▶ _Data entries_
■ ■ ■ ■ ■ ■ ■
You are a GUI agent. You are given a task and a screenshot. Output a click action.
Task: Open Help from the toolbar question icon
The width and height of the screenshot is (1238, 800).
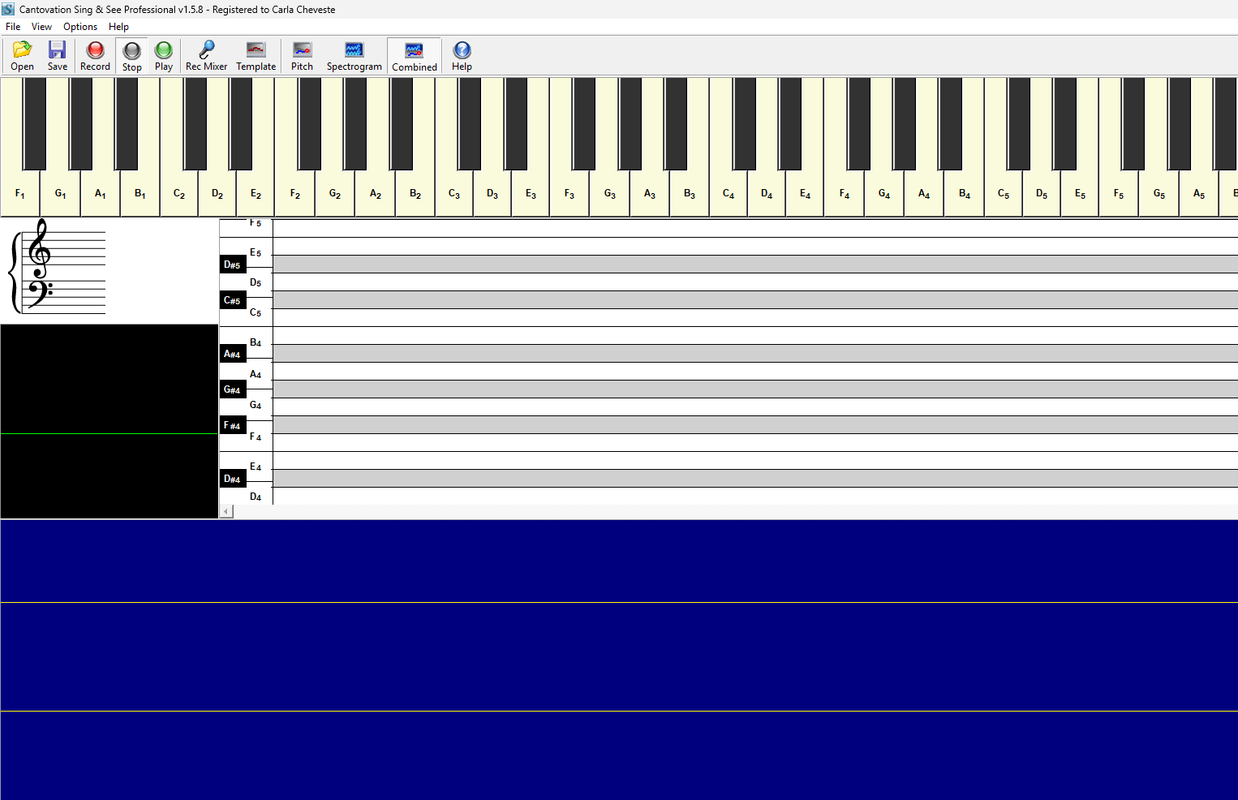[461, 56]
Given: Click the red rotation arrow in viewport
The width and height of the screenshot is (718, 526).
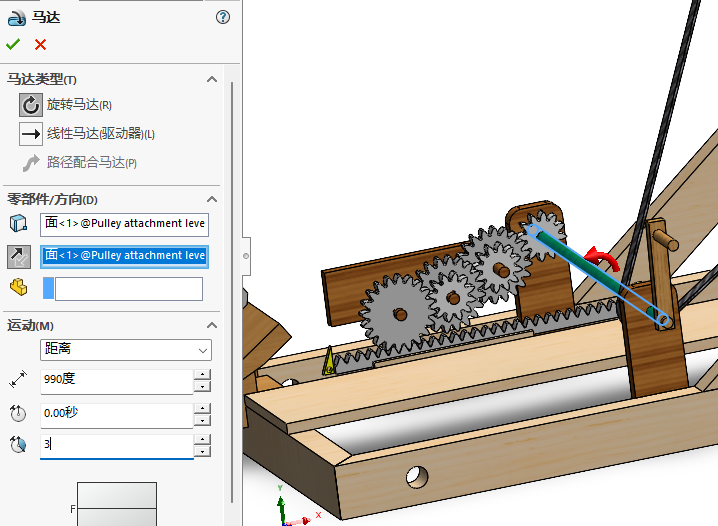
■ ■ ■ ■ ■ ■ ■
▶ _Work required_
All lines from the line with "Given: Click the" through the final line of the data, both included, are to be repeated exactly; no other lines and no pictures.

▶ _Result below_
Given: Click the red rotation arrow in viewport
The width and height of the screenshot is (718, 526).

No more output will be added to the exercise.